Utilizing partial pressures to represent concentration provides a more practical approach than moles for gases at constant temperature and volume.

Chemical Equilibrium

Chemical equilibrium in a gas phase reaction occurs when the rate of the forward reaction equals the rate of the backward reaction. At this point, the concentrations, or partial pressures, of reactants and products remain unchanged over time. Understanding chemical equilibrium allows us to predict the conditions under which a reaction will proceed and to what extent.

For the equilibrium described by \(2 \text{A} + \text{B} \rightleftharpoons \text{C} + \text{D}\), it means that under equilibrium conditions:

• The rates at which \(A\) and \(B\) become \(C\) and \(D\) are perfectly balanced by the rates at which the reverse is happening.
• The system is in dynamic equilibrium; the reactions occur continuously, but there is no net change in the composition of the system.

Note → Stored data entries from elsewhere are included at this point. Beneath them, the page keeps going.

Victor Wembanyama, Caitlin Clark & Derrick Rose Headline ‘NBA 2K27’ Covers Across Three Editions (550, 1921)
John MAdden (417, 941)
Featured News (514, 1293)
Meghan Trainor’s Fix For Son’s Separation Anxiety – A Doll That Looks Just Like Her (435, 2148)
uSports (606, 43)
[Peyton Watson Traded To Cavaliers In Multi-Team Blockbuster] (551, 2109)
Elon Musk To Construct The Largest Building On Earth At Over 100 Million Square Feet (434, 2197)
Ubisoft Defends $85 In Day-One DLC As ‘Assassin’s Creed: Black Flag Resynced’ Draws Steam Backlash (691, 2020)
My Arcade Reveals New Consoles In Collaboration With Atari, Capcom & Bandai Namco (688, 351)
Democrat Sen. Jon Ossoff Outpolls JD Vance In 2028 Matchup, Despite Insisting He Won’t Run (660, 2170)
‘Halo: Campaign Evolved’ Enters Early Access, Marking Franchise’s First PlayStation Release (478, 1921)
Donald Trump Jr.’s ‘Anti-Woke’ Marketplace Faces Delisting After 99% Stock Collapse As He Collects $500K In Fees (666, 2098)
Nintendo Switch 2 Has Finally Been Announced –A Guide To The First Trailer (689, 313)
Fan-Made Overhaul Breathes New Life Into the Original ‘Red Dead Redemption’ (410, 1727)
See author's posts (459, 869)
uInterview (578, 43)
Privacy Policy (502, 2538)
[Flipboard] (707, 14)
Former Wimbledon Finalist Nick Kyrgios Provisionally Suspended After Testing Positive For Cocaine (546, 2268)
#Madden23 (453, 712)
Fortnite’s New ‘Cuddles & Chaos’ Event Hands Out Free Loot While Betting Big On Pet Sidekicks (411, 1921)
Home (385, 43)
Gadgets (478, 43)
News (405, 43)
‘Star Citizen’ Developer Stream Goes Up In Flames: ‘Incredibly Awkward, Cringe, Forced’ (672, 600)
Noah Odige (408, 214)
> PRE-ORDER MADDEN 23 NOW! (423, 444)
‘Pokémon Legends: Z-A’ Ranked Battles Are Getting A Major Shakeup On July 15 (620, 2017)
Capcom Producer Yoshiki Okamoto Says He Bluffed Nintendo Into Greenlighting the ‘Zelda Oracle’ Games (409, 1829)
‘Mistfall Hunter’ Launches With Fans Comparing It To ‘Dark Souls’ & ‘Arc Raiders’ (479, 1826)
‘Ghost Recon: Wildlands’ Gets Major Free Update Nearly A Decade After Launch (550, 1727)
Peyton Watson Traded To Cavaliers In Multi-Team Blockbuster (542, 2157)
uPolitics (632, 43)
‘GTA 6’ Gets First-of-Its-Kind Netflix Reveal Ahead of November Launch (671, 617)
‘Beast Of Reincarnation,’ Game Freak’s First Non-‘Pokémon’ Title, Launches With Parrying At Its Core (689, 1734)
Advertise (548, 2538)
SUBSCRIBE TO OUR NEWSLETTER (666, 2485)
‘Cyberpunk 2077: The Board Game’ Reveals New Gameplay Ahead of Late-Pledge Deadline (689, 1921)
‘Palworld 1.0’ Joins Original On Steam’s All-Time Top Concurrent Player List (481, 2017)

While the pressures given determine the equilibrium state, changes in temperature, pressure or concentration can shift the equilibrium, as defined by Le Chatelier's Principle.

Reaction Quotient

The reaction quotient \(Q_p\) is a valuable tool for predicting the direction in which a reaction must proceed to reach equilibrium when not at equilibrium. It is constructed using the same formula as the equilibrium constant \(K_p\), differing only in that its values can be taken at any given point and not necessarily at equilibrium.

For our reaction \(2 \text{A} + \text{B} \rightleftharpoons \text{C} + \text{D}\), the reaction quotient is given as:

• \[ Q_p = \frac{P_C \cdot P_D}{P_A^2 \cdot P_B} \]
• By comparing \(Q_p\) to \(K_p\), we can tell whether the reaction needs to proceed in the forward or reverse direction to achieve equilibrium.

If \(Q_p < K_p\), the reaction moves forward, increasing product concentration. If \(Q_p > K_p\), the reaction shifts backward, increasing reactant concentration. Understanding \(Q_p\) helps balance chemical systems effectively.